Yawning is widely seen as a signal of boredom, tiredness, lack of sleep, or even rudeness. Basically, it’s an involuntary action causing humans and some animals to open their mouths wide and breathe in deeply. We yawn even before we’re born. In fact research has shown that fetuses as young as 11 weeks yawn.
Many parts of your body are also in action when you yawn. First, your mouth opens wide and your jaw drops. This allows you to take in as much air as possible. The air you breath in then fills your lungs when you inhale. This is followed by the flexing of your abdominal muscles, pushing your diaphragm down. The air you take in then expands your lungs to capacity. Finally, some of the air you breath in is blown back out.
Yawning theories
One of the prevailing theories of yawning is the physiological theory, which holds that the human body induces yawning to draw in more oxygen and remove carbon dioxide build-up. Proponents of the evolution theory of yawning, suggest that yawning was used by the earliest people to intimidate others. Lastly, the boredom theory asserts that people yawn when they are, well, bored. But it fails to explain why some singers yawn in the middle of a competition. It’s doubtful their audience bore them.
Contagious yawning
Researchers assert that the phenomenon of yawning is contagious. You don’t need to see a yawning person to involuntarily yawn yourself. The sound of someone else’s yawn and even reading articles about yawning can induce the same reaction. However, infectious yawning goes beyond this mere suggestibility.

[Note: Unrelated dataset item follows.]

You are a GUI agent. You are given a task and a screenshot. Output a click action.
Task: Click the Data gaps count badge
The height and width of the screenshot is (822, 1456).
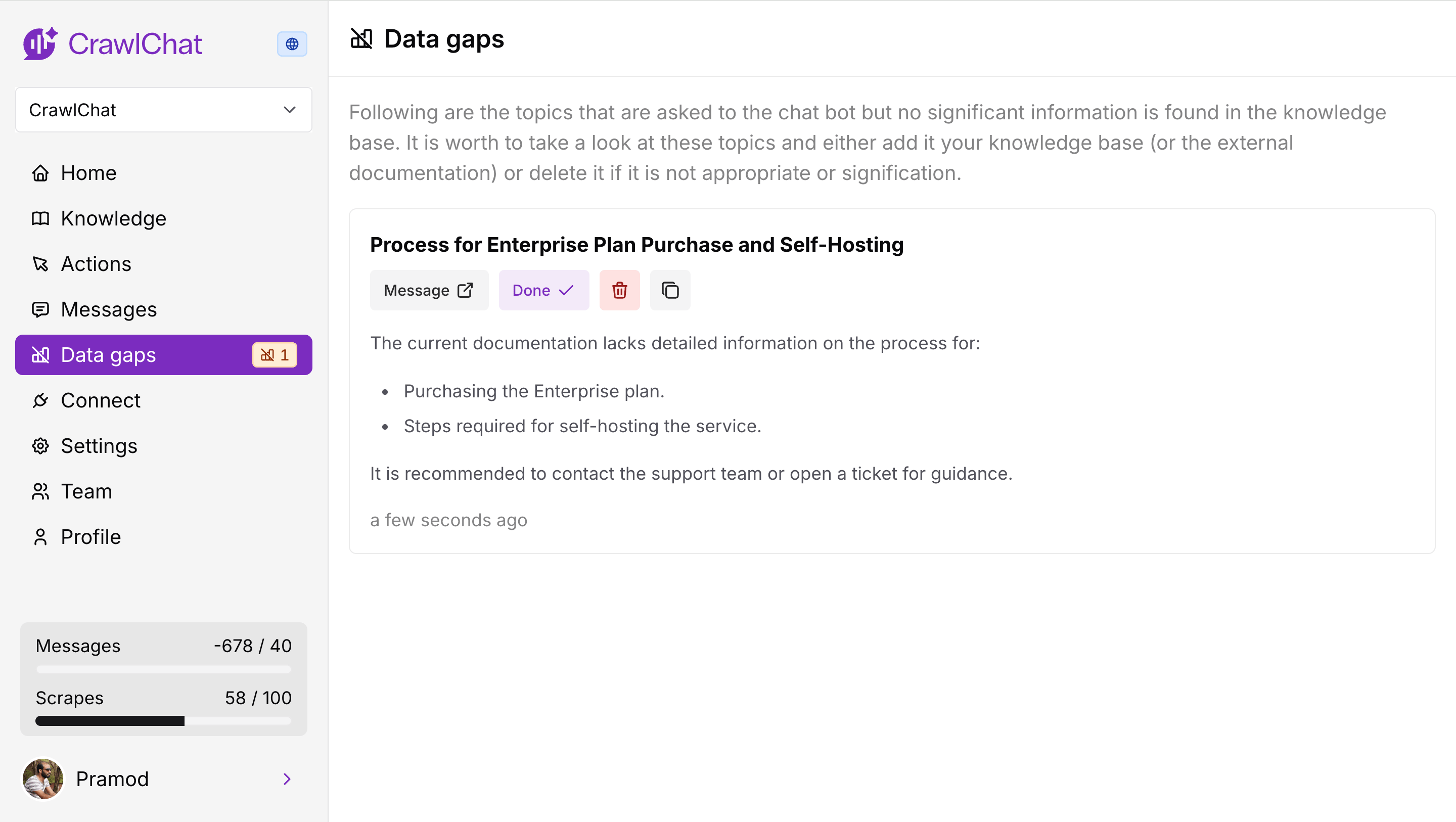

Recent research shows that yawning is also linked with human’s predisposition toward empathy, or the ability to connect with and understand others’ emotional states. It may sound strange, but whether you’re susceptible to infectious yawning may actually be connected to the empathy you feel for other people.
Some interesting facts about yawning
Yawning commonly lasts for about six seconds. Fifty-five percent of people will yawn within five minutes after seeing other people yawn. Blind people tend to yawn more when they hear an audio tape of people yawning. When you yawn, your heart rate can rise up to 30%. Many Olympic athletes yawn before competition.